Viele fürchten, im Ernstfall ihre Wünsche nicht mehr klar äußern zu können, etwa, wenn sie einen Schlaganfall erleiden und nicht mehr sprechen können. Sie haben Angst, dass dann medizinische Behandlungen vorgenommen werden, die sie nicht möchten, oder dass im Fall einer schweren, unheilbaren Krankheit durch lebensverlängernde Maßnahmen ihr Leiden unnötig verlängert wird.

Szenarien, die sich mithilfe einer Patientenverfügung verhindern lassen

Diese Szenarien lassen sich verhindern - mit einer Patientenverfügung. Ein solches Dokument gibt Sicherheit und garantiert, dass man bis zuletzt selbst über sich und seinen Körper bestimmt. "Mit einem solchen Schriftstück kann jeder seinen Willen bekunden, wie er in dem Fall, in dem er sich nicht dazu äußern kann, medizinisch behandelt werden möchte", erklärt Eugen Brysch, Vorstand der Deutschen Stiftung Patientenschutz.

Liegt eine Patientenverfügung nicht vor, müssen entweder Angehörige und Ärzte beziehungsweise ein möglicher Bevollmächtigter oder Betreuer und ein Arzt den mutmaßlichen Willen des Betroffenen erörtern.

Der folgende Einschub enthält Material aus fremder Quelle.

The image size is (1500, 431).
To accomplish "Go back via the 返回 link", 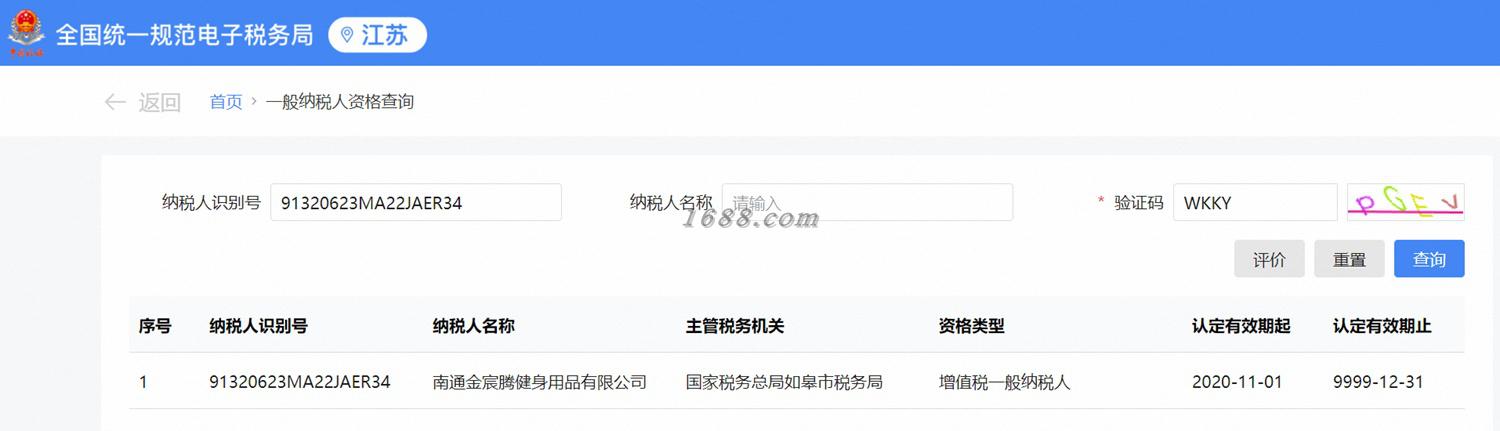I will coord(159,102).
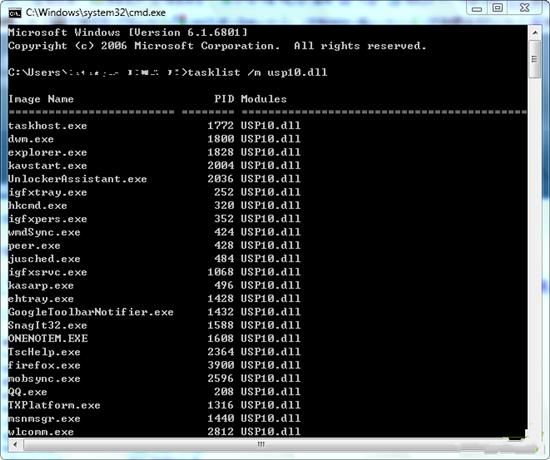Click the C:\Windows\system32\cmd.exe title text
This screenshot has width=550, height=460.
tap(96, 13)
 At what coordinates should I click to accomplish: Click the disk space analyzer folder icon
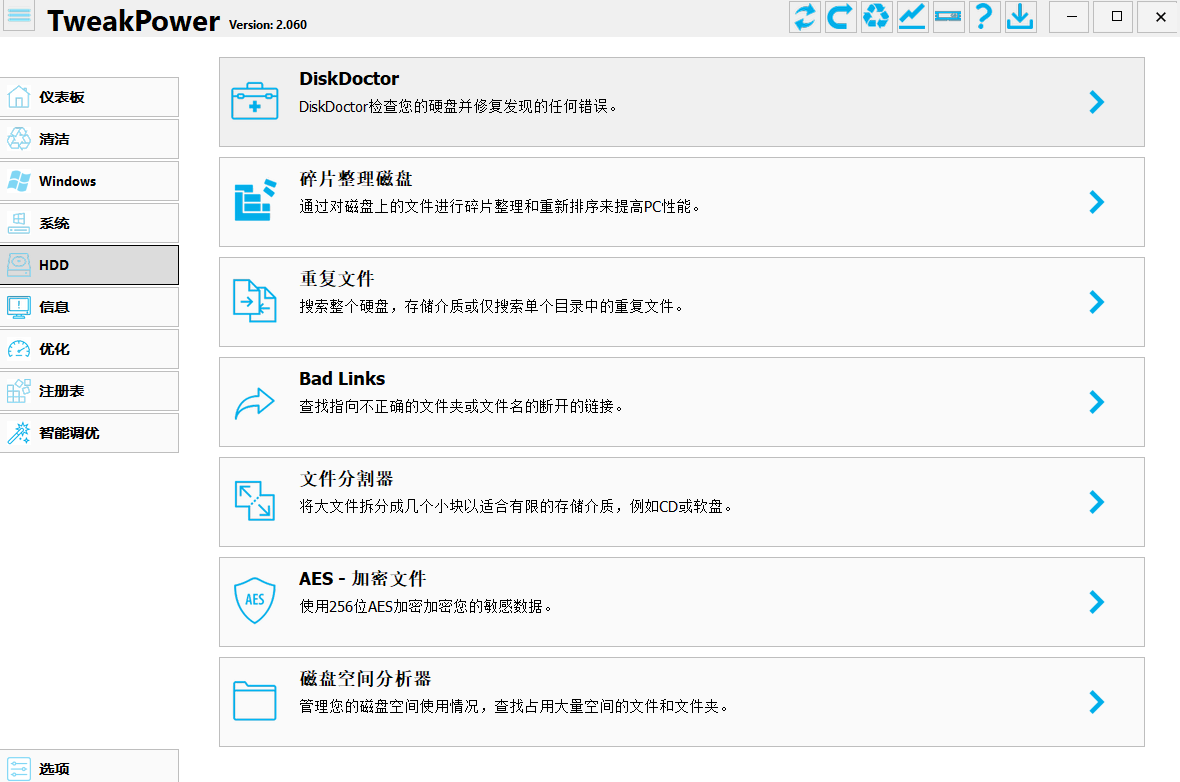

Mediziner müssen Willen der Patienten respektieren

Gibt es eine Verfügung, müssen Mediziner den dort niedergeschriebenen Willen respektieren, so Brysch. "Eine Patientenverfügung sollte jeder Mensch ab dem 18. Lebensjahr haben." Doch was muss ich beachten, wenn ich ein solches Dokument aufsetzen möchte? "Eine Patientenverfügung gliedert sich in zwei Teile", erklärt der Rechtsanwalt Dietmar Kurze aus Berlin.

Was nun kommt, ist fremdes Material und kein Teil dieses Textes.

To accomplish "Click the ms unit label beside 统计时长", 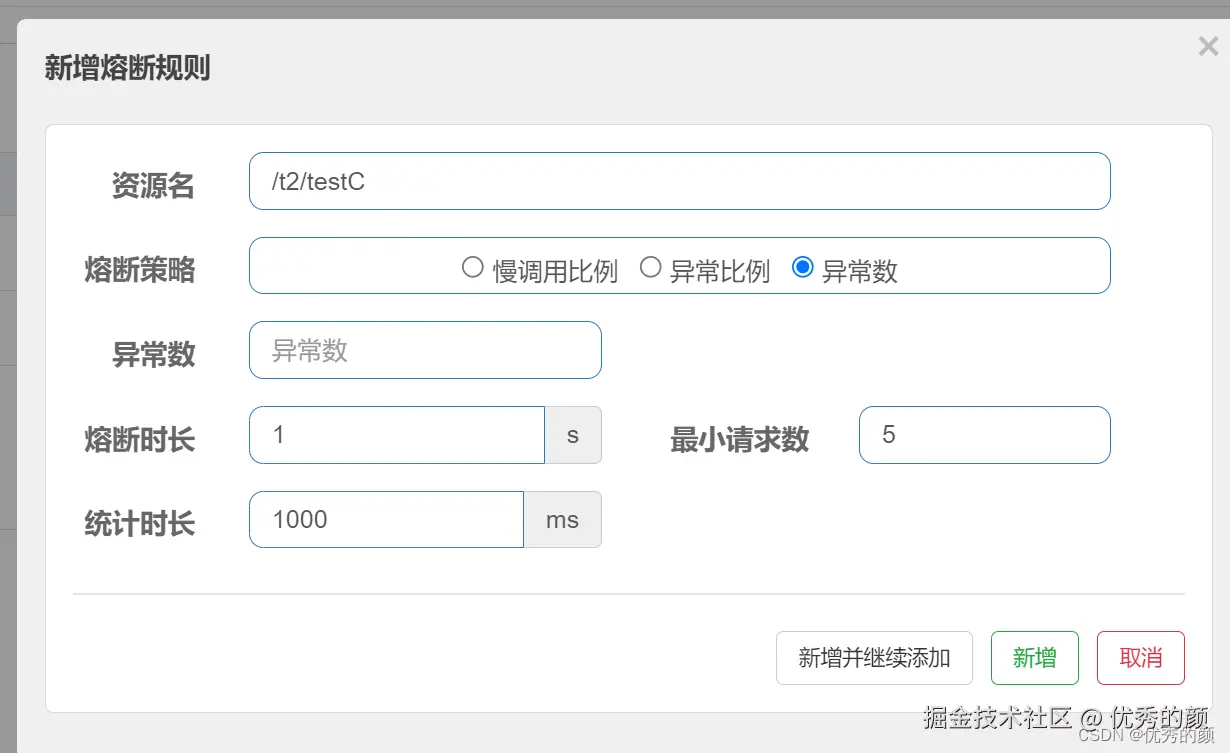I will [x=562, y=519].
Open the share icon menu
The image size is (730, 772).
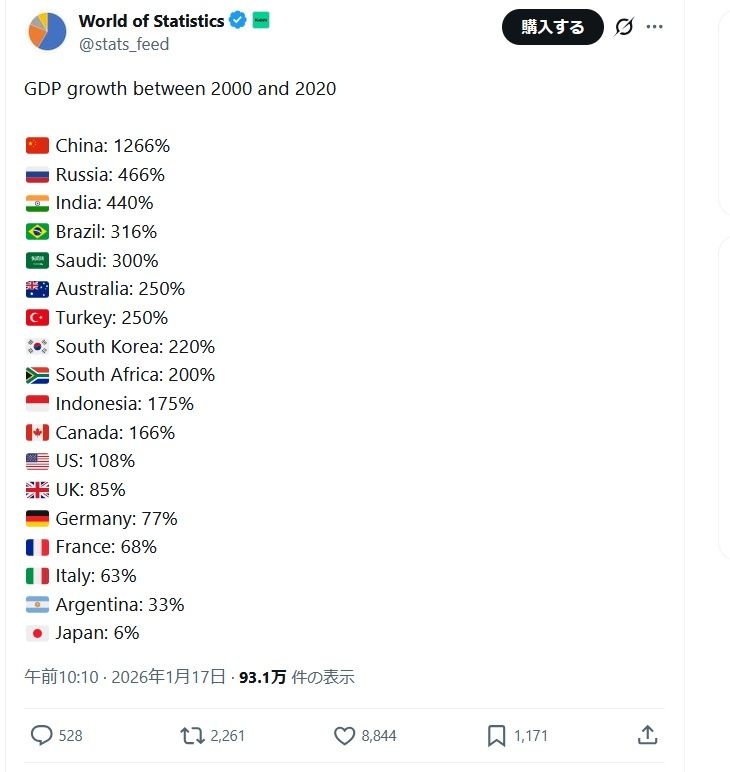647,735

Im ersten Teil ist aufgelistet, für welche Situationen die Patientenverfügung gilt: das letzte Stadium im Sterbeprozess, eine unheilbare Krankheit, Demenz im fortgeschrittenen Stadium oder Wachkoma. Im zweiten Teil werden die jeweiligen Wünsche genannt. So kann etwa festgelegt werden, ob eine künstliche Beatmung oder eine künstliche Ernährung gewünscht ist oder ob Wiederbelebungsmaßnahmen ergriffen werden sollen.

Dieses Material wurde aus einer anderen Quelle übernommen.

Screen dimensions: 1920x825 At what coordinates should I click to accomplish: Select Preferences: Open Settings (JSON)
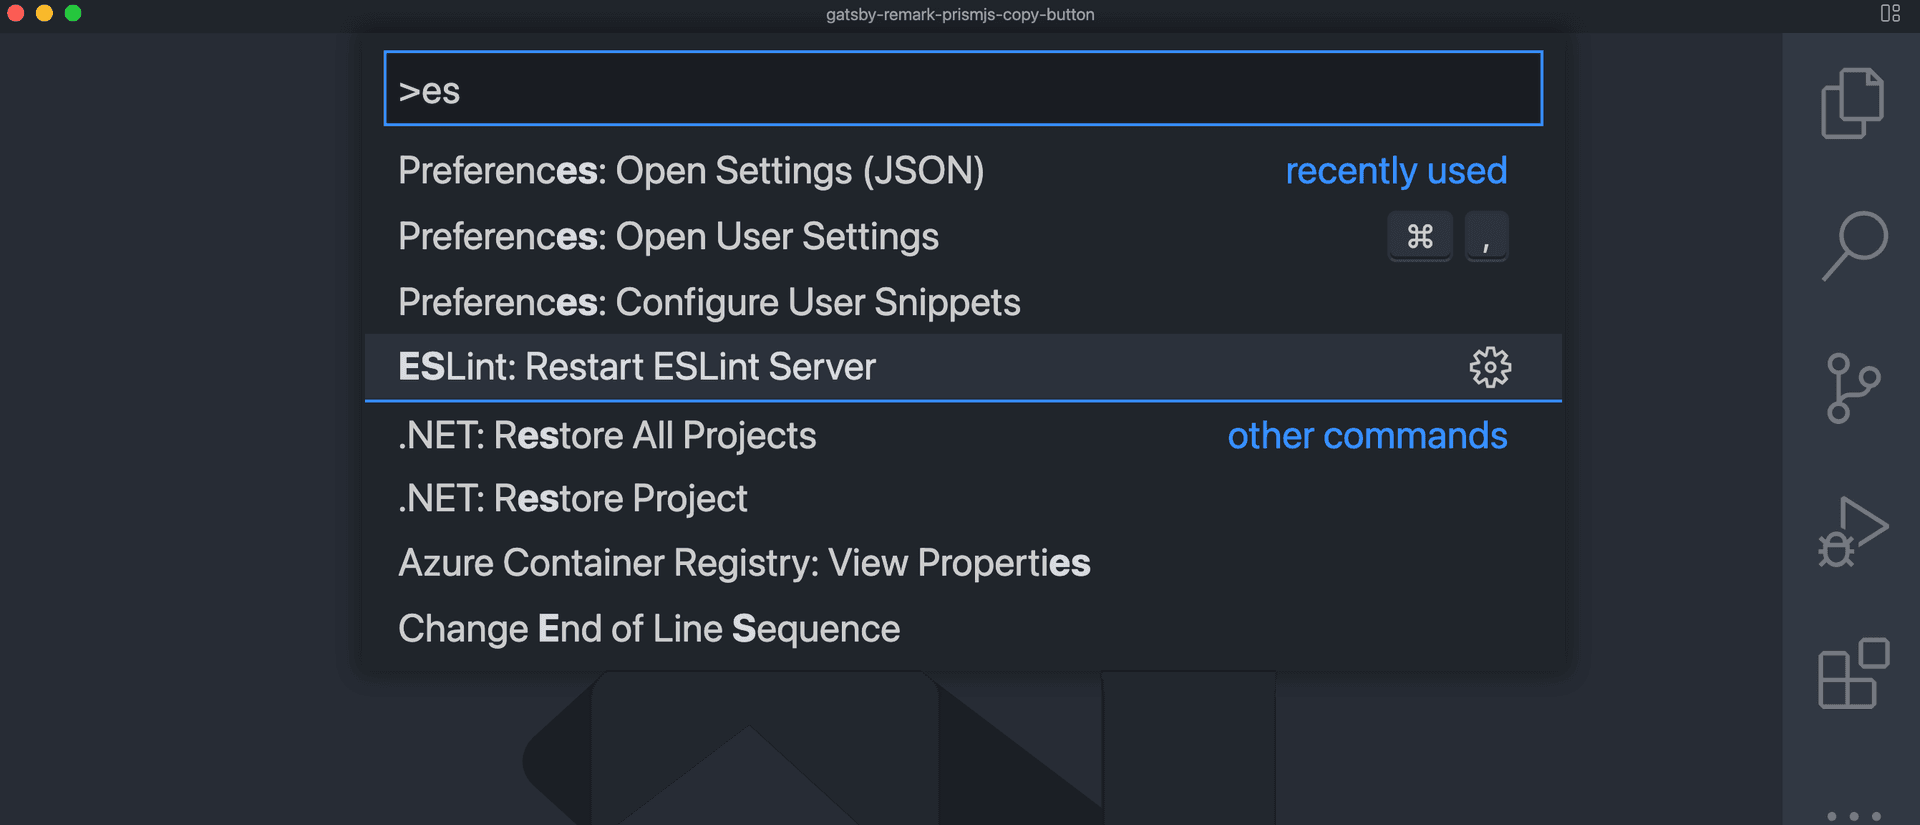(x=691, y=171)
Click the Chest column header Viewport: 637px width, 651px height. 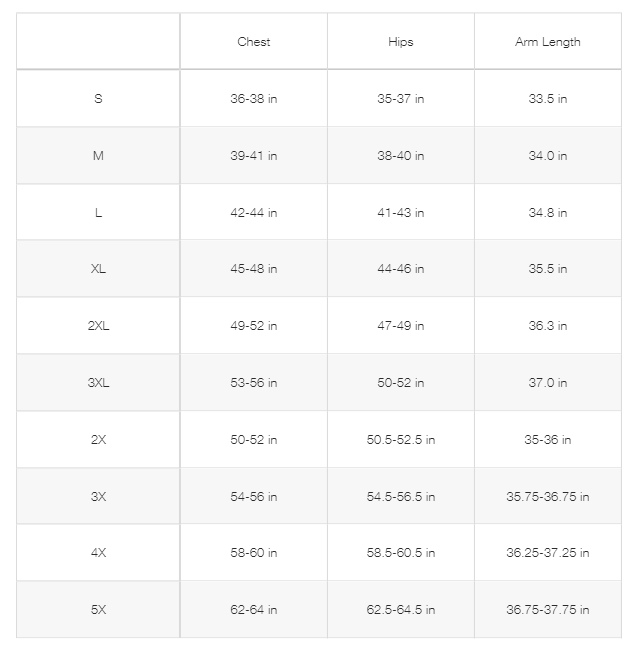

Worauf es bei einer Patientenverfügung ankommt

  • Aufschreiben: Generell gilt: Eine Patientenverfügung erfolgt immer schriftlich. "Sie kann handschriftlich abgefasst oder am PC erstellt werden", erklärt Rechtsanwalt Kurze, der auch Vorstand des Vereins Vorsorge-Anwalt ist.
  • Konkret formulieren: Die Unabhängige Patientenberatung Deutschland (DPU) weist darauf hin, dass man möglichst genau festlegen sollte, welche medizinischen Maßnahmen man wünscht oder unter welchen Bedingungen auf ärztliche Maßnahmen verzichtet werden soll.
  • Wichtig sei, dass diese Festlegung für eine bestimmte Lebens- und Behandlungssituation zutrifft. Formulierungen wie etwa: "Ich will keine künstlichen Maßnahmen zur Lebensverlängerung, wenn ganz offensichtlich die Situation eingetreten ist, dass das Ende bevorsteht" seien zu allgemein.
  • Hilfreich sei es, persönliche Erlebnisse zu schildern, so Christoph Kranich von der Verbraucherzentrale Hamburg - etwa, warum man eine Patientenverfügung erstellt. "So kann etwa niedergeschrieben werden, dass man eine bestimmte Behandlung nicht möchte, weil man erlebt hat, dass eine nahe Angehörige darunter sehr gelitten hatte."
  • Mit Angehörigen sprechen: Empfehlenswert ist es laut DPU auch, über die Vorstellungen und Wünsche mit Angehörigen, Freunden und Vertrauten zu sprechen. Und auch ein Gespräch mit dem Hausarzt kann sinnvoll sein, etwa, wenn man bestimmte Erkrankungen hat, die sich schrittweise verschlimmern, ergänzt der Gesundheitsladen München.
  • Sinnvoll ist es laut Rechtsanwalt Kurze, sich auf dem Dokument am besten vom Hausarzt bestätigen zu lassen, dass der Verfasser zum Zeitpunkt der Erstellung im Vollbesitz seiner geistigen Kräfte war. Nicht nötig ist es laut Patientenschützer Brysch, die Verfügung notariell beglaubigen zu lassen.
  • Schnelle Verfügbarkeit: Eine Patientenverfügung ist nur hilfreich, wenn sie im Notfall schnell gefunden werden kann. Hilfreich kann sein, einen Zettel an die Tür zu kleben, auf dem steht, wo die Verfügung zu finden ist.
  • Ergänzende Dokumente: Sinnvoll sind zusätzlich zur Patientenverfügung die Vorsorgedokumente der Vorsorgevollmacht und Betreuungsverfügung, erklärt die DPU. Diese geben einer ausgewählten Person oder einem rechtlichen Betreuer die Befugnis, Ihre Wünsche durchzusetzen, wenn Sie das selbst nicht mehr tun können.